Myles gets up and sits at the end of the bed. He slumps with his head in his hands. “That was so stupid,” he whispers to himself.
“No, it wasn’t. I’m fine.” I’m still kind of freaked. “I just wasn’t ready for that,” I admit.
“You feel warm. Warmer than usual.” His eyes are somewhere else.
“I probably have a fever.” I shrug, not ready to change the subject.
We’re both quiet.
“I’m so sorry I did that,” he suddenly says again. “Sophie, I don’t know what I was thinking. I know that’s not what you want.”
I don’t know why, but I get offended.
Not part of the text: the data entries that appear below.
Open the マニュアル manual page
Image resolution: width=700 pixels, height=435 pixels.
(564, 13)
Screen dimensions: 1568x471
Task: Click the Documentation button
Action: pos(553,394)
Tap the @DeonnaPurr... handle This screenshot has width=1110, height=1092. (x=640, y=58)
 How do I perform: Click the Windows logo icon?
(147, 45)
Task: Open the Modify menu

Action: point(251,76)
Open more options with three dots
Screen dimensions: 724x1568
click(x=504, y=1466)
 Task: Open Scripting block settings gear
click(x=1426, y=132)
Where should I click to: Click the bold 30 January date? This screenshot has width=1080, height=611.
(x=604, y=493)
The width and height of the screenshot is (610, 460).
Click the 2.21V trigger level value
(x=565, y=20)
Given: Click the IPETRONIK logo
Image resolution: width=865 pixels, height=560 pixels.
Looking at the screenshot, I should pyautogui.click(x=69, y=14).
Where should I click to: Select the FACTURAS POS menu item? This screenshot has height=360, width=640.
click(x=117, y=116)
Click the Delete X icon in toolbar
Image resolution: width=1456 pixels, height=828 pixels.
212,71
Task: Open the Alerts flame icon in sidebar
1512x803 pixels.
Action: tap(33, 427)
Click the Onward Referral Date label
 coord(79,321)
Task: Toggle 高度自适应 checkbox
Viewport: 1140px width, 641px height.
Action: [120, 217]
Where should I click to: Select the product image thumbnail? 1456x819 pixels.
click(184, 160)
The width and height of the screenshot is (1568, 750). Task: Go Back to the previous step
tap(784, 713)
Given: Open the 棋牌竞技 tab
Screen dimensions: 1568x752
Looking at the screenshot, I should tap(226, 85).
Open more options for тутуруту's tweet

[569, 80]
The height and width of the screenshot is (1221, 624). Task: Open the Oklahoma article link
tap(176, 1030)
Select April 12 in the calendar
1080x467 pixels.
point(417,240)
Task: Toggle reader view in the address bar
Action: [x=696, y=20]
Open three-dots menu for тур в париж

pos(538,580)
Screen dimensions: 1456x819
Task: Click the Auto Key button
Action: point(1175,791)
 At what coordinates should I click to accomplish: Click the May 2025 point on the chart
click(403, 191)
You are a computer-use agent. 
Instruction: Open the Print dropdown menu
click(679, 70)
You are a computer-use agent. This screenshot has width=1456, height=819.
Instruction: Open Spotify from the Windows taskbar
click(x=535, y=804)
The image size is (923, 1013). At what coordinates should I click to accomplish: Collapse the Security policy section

It’s like
he
is rejecting
me
after he kissed me. “So you can read my mind now?”
He laughs a little. “What are you talking about?”
“I don’t know…” I admit. “I don’t know what I want.”
He turns to me now, his lips twitching. “I
shouldn't
be mad at myself right now?”
“I’ll give you a solid maybe,” I say after a few seconds of silence.
Myles smiles at me before cautiously placing his head back where it was on my shoulder. He pets Malakhi. After sitting like this for a while, I start shaking for no reason. I’m not cold. I’m actually really hot. My shoulder is the only part of me that feels cool at all and that’s because Myles’ head is there.
“Your fever might be breaking,” Myles says quietly. He covers me up more and places a cool hand on my forehead. I close my eyes. “Do you want me to leave you alone so you can sleep?” he asks.
“No, I want you to stay here,” I say groggily.
“You’re not angry at me,” he states, slowly wrapping an arm around my waist.
I shrug and we’re quiet again.
“Why did you kiss me?” I finally ask.
“I like you,” he says without hesitation.
“Why?”
I feel his lips move into a smile against my shoulder. “I feel connected to you. That’s the only way I can describe it.”
I playfully poke him in the side. “Shouldn’t you be kissing girls your own age?”